Cheek by Jowl, an idiom for "close together," embodies the spirit of the company and the stregnth of their collective skill. The patience to act in inches, reminiscent of Japanese Butoh theater, demands the discipline of the actors as well as the attention of the audience.  The exits and entrances are unobtrusive, time-conserving and very, very quiet. Each step is arguably a dance, alternating between movements so slow they become dreamlike, and in an instant, so quick that you  get the sense that you have somehow missed something between blinks. It is fairly easy to believe that they share the same breath. The stillness is just as heavy as the riveting action. Hallucinations of daggers and pantomimed props create the sense of an alternate, intangible world upon the stage. Yet, the physicality of Cheek by Jowl rivals the imagery of this production. From the simple incorporation of wooden boxes resembling a moving Birnam wood forest, to their simultaneous kneeling stances while pledging loyalty to an ever changing king, the company epitomizes a single entity- a sole sentiment.
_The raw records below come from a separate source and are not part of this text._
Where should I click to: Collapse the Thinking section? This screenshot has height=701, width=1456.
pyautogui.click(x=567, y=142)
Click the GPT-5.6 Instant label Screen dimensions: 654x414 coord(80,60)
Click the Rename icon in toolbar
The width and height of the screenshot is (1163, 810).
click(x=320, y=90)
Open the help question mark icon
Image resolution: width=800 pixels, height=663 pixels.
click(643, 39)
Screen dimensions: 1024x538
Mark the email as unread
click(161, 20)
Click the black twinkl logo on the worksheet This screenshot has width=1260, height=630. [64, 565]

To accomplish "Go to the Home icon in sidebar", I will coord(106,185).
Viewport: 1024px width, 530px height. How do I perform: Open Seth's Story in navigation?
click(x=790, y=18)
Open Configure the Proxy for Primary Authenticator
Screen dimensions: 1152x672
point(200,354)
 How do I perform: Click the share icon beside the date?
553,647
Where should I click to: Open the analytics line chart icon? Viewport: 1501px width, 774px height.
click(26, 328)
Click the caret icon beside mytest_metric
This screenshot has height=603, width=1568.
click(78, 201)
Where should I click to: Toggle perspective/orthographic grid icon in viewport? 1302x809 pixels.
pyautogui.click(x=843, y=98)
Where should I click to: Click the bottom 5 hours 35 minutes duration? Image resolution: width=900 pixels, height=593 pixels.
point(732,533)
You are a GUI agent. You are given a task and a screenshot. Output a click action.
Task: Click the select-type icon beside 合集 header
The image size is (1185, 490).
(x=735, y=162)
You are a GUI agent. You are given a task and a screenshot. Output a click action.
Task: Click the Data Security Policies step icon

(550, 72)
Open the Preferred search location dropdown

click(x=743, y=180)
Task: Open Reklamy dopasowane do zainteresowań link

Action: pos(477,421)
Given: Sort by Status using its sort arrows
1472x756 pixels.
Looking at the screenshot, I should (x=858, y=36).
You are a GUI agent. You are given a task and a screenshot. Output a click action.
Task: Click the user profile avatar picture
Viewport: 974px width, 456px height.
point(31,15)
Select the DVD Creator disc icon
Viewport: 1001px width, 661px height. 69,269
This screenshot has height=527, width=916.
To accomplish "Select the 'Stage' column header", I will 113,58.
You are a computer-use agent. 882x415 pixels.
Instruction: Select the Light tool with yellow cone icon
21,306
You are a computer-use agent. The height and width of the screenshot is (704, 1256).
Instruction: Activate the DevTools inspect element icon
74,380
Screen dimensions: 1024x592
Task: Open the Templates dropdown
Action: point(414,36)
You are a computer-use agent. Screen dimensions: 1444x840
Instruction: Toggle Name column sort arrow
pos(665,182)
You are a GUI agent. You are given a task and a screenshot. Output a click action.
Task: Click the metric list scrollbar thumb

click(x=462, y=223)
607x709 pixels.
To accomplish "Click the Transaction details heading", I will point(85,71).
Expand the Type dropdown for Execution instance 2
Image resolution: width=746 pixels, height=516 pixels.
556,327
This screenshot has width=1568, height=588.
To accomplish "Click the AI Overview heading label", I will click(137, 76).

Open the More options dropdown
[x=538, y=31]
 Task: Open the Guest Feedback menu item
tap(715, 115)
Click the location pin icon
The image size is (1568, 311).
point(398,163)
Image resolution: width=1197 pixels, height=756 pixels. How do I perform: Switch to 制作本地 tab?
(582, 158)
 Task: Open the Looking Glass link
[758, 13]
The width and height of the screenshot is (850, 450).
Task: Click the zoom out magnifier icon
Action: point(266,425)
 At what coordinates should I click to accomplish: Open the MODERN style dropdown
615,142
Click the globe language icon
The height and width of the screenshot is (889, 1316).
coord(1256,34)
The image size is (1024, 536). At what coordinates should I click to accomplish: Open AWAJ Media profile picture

There are surprises and mutations within the Donnellan adaptation: the three visible witches are switched out for two arbitrary voices emanating from the standing collective of actors onstage. Kelly Hotten plays the porter at Macbeth's castle and gives a "cheeky" modern spin to escape from the darkness of the tragedy-her performance was anchored by booming applause. Cheek by Jowl members randomly serve as a silent audience to the play itself, witnessing the deeds, acts, asides and deaths occurring throughout the production, providing the mood of an unspoken play within a play.

After three curtain calls the audience let the company end their tour after an amazing performance. My companion and I walked to a nearby restaurant where we supped and discussed the pros and cons of the differences and improvements from our perspectives. We both agreed on the expert skill of this production. What started as a Saturday morning conversation stemming from a class is evolving into a lifetime appreciation of literature and theater. Next stop...King Lear!